これまで1000万枚を超える領収書を見てきて断言できるのは、「富が続く人」と「富が離れていく人」は、財産シートが明確に違うということです。

 その大きな違いはたったひとつ。「富が続く人」は無形資産が非常に多く、「富が離れていく人」は無形資産が極端に少ないのです。

 私たちはつい「どれだけ稼いだか」「いくら持っているか」で経済的な成功を測りがちです。肩書や職業、銀行口座の残高、資産の総額といった「見える指標」で人を判断してしまうことは否めません。

 でもそれは、私たちが陥ってしまう資本主義的な「わかりやすい成功像」にすぎないのです。

 表面的なわかりやすい豊かさは、今その瞬間、物質的に豊かである証明にはなっても、富を続けさせる力があることにはなりません。
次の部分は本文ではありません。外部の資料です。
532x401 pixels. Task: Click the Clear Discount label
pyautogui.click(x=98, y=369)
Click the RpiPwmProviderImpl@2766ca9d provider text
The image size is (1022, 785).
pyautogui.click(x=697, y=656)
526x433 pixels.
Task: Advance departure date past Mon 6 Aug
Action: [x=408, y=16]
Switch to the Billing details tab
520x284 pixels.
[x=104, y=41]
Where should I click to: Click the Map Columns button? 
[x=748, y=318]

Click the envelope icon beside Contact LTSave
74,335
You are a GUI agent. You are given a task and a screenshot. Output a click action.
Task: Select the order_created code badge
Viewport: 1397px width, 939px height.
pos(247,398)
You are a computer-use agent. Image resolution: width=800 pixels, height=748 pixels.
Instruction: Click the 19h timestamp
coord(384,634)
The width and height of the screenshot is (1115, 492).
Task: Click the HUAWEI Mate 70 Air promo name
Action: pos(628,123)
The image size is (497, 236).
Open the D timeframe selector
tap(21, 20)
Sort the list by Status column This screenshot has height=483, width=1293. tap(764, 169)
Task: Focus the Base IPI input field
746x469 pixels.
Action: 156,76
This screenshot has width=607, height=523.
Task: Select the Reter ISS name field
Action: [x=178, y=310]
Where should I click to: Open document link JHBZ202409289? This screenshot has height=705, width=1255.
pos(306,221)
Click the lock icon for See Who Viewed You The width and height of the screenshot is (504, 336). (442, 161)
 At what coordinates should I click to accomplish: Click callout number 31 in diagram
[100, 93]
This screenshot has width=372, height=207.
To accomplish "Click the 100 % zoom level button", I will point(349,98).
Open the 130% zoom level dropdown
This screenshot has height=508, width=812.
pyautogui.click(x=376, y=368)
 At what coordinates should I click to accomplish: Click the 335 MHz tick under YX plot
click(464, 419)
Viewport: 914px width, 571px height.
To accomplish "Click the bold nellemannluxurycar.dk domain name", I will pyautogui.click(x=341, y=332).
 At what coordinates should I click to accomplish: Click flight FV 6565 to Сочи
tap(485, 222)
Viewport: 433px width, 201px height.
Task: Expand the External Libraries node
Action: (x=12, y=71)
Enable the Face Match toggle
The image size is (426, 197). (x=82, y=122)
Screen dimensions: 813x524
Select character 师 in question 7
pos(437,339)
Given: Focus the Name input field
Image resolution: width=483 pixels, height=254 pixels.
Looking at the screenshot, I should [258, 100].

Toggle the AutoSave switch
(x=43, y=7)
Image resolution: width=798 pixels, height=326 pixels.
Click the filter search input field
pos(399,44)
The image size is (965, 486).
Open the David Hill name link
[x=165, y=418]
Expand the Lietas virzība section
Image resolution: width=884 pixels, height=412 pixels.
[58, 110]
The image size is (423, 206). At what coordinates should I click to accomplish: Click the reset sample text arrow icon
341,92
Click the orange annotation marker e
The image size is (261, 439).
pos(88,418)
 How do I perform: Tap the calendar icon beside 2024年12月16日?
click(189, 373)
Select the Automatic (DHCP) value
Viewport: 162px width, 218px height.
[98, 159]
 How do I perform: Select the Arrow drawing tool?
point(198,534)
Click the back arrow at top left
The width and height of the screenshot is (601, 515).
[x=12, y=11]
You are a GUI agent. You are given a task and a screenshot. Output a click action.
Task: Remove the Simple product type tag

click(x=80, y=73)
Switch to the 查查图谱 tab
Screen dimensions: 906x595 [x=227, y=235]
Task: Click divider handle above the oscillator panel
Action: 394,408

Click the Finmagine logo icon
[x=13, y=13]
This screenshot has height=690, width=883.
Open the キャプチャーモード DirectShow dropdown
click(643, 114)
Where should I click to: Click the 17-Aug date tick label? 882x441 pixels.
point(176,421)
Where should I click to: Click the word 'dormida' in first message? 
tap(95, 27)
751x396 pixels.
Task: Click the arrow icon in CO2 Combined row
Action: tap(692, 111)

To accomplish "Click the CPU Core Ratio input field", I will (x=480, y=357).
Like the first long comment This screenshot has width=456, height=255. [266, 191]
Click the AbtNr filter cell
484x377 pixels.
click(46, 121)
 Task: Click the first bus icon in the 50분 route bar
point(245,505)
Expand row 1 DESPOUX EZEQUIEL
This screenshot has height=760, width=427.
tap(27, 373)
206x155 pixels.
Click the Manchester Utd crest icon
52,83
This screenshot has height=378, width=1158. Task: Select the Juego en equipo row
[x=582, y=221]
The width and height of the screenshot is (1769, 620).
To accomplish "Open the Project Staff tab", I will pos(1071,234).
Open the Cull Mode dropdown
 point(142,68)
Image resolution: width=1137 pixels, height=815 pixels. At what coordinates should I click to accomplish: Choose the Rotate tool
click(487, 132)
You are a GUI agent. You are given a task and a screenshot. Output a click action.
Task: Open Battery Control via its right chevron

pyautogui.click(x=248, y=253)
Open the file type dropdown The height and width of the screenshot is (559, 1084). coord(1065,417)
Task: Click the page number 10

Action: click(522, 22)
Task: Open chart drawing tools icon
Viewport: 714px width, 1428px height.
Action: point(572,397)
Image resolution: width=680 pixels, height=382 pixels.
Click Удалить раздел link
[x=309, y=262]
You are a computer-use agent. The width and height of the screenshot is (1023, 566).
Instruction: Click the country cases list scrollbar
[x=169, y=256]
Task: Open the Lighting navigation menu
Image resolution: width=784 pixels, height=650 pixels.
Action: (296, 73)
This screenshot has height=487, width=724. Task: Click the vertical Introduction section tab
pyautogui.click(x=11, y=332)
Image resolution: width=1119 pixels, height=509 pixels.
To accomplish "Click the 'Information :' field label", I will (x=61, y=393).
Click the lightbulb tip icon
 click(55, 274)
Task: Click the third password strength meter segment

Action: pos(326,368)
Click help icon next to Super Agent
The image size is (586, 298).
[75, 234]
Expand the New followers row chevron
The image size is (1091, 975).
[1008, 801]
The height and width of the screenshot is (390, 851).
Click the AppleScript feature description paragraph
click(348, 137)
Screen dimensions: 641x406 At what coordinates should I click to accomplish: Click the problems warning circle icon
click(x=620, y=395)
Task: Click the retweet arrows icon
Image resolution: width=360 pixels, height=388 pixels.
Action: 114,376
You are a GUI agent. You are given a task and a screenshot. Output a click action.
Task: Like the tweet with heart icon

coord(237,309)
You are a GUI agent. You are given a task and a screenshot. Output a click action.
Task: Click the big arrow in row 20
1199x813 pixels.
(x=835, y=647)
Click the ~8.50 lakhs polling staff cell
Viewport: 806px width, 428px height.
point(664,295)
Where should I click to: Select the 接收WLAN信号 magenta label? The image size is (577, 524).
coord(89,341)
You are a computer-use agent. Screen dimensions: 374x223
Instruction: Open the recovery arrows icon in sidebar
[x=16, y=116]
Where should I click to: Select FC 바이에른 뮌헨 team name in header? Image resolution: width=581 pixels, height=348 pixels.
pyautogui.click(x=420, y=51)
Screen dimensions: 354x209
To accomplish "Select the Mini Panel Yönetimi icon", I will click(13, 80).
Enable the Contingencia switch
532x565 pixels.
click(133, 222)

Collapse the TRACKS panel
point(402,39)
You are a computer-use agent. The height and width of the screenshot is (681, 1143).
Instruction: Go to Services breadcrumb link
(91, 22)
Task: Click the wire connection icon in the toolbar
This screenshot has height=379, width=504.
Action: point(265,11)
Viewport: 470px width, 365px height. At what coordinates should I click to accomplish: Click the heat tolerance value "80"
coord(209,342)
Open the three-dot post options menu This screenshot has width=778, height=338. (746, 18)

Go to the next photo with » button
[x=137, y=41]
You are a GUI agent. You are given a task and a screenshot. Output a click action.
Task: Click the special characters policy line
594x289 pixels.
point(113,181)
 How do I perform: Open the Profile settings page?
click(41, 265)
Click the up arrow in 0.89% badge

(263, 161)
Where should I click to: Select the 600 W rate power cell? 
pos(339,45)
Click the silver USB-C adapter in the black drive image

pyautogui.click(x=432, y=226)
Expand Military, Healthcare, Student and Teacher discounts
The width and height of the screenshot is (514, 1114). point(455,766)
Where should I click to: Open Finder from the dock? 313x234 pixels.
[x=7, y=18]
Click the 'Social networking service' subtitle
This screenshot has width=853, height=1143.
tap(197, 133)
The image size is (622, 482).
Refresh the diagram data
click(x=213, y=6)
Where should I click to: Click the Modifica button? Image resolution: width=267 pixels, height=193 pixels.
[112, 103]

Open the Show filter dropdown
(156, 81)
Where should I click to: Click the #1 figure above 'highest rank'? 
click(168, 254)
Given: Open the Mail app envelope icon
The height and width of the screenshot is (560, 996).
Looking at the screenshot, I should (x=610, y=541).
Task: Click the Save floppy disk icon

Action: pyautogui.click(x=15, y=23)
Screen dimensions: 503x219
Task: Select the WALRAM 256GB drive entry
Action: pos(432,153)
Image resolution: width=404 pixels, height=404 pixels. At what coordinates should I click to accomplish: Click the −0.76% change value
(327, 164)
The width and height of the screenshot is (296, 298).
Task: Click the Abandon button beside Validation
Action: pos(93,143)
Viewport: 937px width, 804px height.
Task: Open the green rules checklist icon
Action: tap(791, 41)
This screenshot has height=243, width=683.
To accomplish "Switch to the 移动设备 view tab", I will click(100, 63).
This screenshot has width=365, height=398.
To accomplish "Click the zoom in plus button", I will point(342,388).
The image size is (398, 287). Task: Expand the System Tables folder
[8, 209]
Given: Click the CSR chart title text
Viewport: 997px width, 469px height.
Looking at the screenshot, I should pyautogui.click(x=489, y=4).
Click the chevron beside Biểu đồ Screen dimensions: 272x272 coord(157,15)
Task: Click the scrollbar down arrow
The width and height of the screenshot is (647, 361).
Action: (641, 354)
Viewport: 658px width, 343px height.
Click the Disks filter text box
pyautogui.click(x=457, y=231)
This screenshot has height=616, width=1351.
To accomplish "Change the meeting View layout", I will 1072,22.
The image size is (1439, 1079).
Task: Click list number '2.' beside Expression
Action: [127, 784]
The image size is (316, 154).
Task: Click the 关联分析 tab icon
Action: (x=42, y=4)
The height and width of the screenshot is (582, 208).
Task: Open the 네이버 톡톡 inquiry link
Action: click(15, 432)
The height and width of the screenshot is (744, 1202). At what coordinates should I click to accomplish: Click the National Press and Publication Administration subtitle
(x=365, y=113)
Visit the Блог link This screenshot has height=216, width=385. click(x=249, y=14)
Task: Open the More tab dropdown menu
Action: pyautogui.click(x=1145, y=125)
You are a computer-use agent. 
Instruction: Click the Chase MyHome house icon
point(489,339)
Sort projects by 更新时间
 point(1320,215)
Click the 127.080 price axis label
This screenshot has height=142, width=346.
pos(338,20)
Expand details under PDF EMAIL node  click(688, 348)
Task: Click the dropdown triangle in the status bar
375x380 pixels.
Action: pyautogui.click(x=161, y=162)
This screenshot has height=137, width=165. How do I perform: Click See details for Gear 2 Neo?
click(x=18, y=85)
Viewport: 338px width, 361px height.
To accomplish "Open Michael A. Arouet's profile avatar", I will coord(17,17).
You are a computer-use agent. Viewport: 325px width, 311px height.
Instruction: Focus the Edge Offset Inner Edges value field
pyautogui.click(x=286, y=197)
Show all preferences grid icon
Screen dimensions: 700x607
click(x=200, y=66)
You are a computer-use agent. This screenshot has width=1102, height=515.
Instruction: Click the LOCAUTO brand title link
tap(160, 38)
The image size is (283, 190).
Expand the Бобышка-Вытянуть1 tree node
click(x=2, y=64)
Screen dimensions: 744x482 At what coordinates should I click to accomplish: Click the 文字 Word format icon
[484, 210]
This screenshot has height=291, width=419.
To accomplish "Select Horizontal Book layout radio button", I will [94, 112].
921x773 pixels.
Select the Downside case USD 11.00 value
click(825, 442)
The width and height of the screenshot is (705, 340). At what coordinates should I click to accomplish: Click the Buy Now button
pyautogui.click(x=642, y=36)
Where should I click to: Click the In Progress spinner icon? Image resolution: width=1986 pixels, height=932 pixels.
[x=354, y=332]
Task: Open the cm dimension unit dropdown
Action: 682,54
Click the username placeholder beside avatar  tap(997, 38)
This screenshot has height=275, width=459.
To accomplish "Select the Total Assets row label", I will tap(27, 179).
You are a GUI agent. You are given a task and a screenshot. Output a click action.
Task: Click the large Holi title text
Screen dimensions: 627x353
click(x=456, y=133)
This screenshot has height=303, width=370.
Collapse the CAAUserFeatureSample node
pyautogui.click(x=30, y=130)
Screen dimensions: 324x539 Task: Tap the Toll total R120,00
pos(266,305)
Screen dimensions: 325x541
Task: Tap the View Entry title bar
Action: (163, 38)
 目には見えない資産――スキルや知識、信用、健康、時間など――そういったものにこそ、長く続く豊かさの鍵が隠されているのです。

どうせお金を使うなら
自分の糧となるものに

 本稿では、このモノとカネ以外の無形資産を「見えない自分資産」と呼んでいます。そして、「見えない自分資産」を生み出すのが、「ストック支出」というお金の使い方です。

 お金を使うという点では、どんな支出も同じように見えますが、支出は「フロー支出」と「ストック支出」に分けることができます。

 財布からお金が出ていくという点では、どんなお金も同じように見えます。けれど、その使い方が「ただ流れていくだけのもの」になるのか、それとも「あとからじわじわと自分を支えてくれるもの」になるのか。この違いは、思っている以上に大きいのです。

「フロー支出」とは、その場限りで流れていくもの。今日の出費が明日には価値を失って自分の中に何も残らない、そんな支出です。

 一方で「ストック支出」とは、じわじわと自分に蓄積されていくもの。その価値はむしろ時間が経ってから効いてくる、自分の糧になる支出のことを指します。

 大事なのは、それが高かったか安かったかではなく、「何のために使ったか」。価格よりも、「どんな自分を育てるお金だったのか」という問いを軸にすれば、お金は確かに「見えない自分資産」に変わっていきます。

 この考え方が、これからの時代にはずっと大切になってくるはずです。